Sim. A ausência de carteira assinada não impede o financiamento; apenas muda a forma de comprovar renda. No lugar do holerite, você usa extratos bancários, declaração de Imposto de Renda, DECORE e faturamento da atividade para demonstrar capacidade de pagamento.
Quais documentos comprovam renda de autônomo no financiamento?
Os mais aceitos são extratos bancários dos últimos meses, DECORE emitida por contador, declaração de Imposto de Renda, declaração de faturamento do MEI ou da PJ, além de contratos de serviço, notas fiscais e recibos que dão lastro à renda.
O que é DECORE e para que serve?
A DECORE é a Declaração Comprobatória de Percepção de Rendimentos, emitida por um contador com registro no CRC. Ela atesta a renda mensal do profissional e precisa estar apoiada em documentos reais, como extratos e notas fiscais, para ter validade na análise.
Quantos meses de extrato o banco costuma pedir?
Varia por instituição, mas é comum a exigência de 6 a 12 meses de extratos bancários. Esse período serve para o banco calcular a renda média e avaliar a estabilidade dos recebimentos ao longo do tempo.
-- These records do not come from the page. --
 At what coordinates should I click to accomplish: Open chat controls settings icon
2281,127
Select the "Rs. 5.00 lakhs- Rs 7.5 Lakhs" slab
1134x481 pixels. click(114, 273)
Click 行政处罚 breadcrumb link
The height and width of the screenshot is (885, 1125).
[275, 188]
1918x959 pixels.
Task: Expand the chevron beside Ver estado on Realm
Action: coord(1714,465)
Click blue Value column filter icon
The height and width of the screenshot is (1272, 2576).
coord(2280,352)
MEI pode usar o faturamento da empresa como renda?
Pode, mas precisa demonstrar como o faturamento vira renda pessoal. A Declaração Anual do Simples Nacional do MEI, somada a extratos e a retiradas periódicas para a conta pessoal, ajuda a comprovar quanto do resultado efetivamente chega até você.
O banco considera toda a minha renda de autônomo?
Nem sempre. Alguns bancos aplicam um redutor sobre a renda de autônomos, considerando parte dela comprometida com custos e impostos da atividade. Por isso, a renda elegível pode ser menor que o faturamento bruto declarado.
Receber em dinheiro atrapalha a comprovação?
Pode atrapalhar se o dinheiro não passar pela conta. O banco avalia o que aparece no extrato, então quem recebe muito em espécie deve depositar os valores com regularidade, por vários meses, antes de pedir o crédito, para dar lastro à renda.
Por que separar conta pessoal e da empresa?
Porque misturar as contas dificulta identificar qual é a sua renda de fato. Uma conta pessoal com recebimentos claros e uma conta da empresa separada tornam a análise mais fácil e transparente, aumentando a chance de aprovação.
Preciso declarar Imposto de Renda para financiar?
A declaração de Imposto de Renda é um dos documentos mais valorizados, pois mostra renda e evolução patrimonial. Mesmo quem não está obrigado a declarar tende a ter análise mais tranquila se apresentar declarações coerentes com o extrato e a DECORE.
Quanto tempo antes devo organizar as finanças?
O ideal é começar de 6 a 12 meses antes do pedido, porque a análise olha justamente esse período. Centralizar a renda na conta, regularizar declarações e reduzir dívidas nesse intervalo fortalece bastante a comprovação.
Autônomo pode usar o FGTS na compra do imóvel?
Sim, se cumprir as regras do Fundo, como o tempo de trabalho sob o regime do FGTS e o enquadramento do imóvel. Muitos autônomos têm saldo de FGTS de vínculos anteriores e podem usá-lo na entrada ou para compor a compra. Confirme as condições vigentes na Caixa.
Qual erro mais reprova o financiamento de autônomo?
Informar uma renda incompatível com os documentos. Como o banco cruza declaração de IR, extratos e DECORE, qualquer diferença grande entre o que foi declarado e o que os documentos mostram tende a derrubar a aprovação.
Vale simular em mais de um banco?
Sim. As políticas de análise de renda variável, o redutor aplicado e os documentos exigidos mudam de um banco para outro. Simular e comparar em mais de uma instituição aumenta as chances de encontrar condições melhores para o seu perfil.
Conteúdo informativo e educacional; não substitui a orientação de advogados, contadores ou corretores para o seu caso concreto.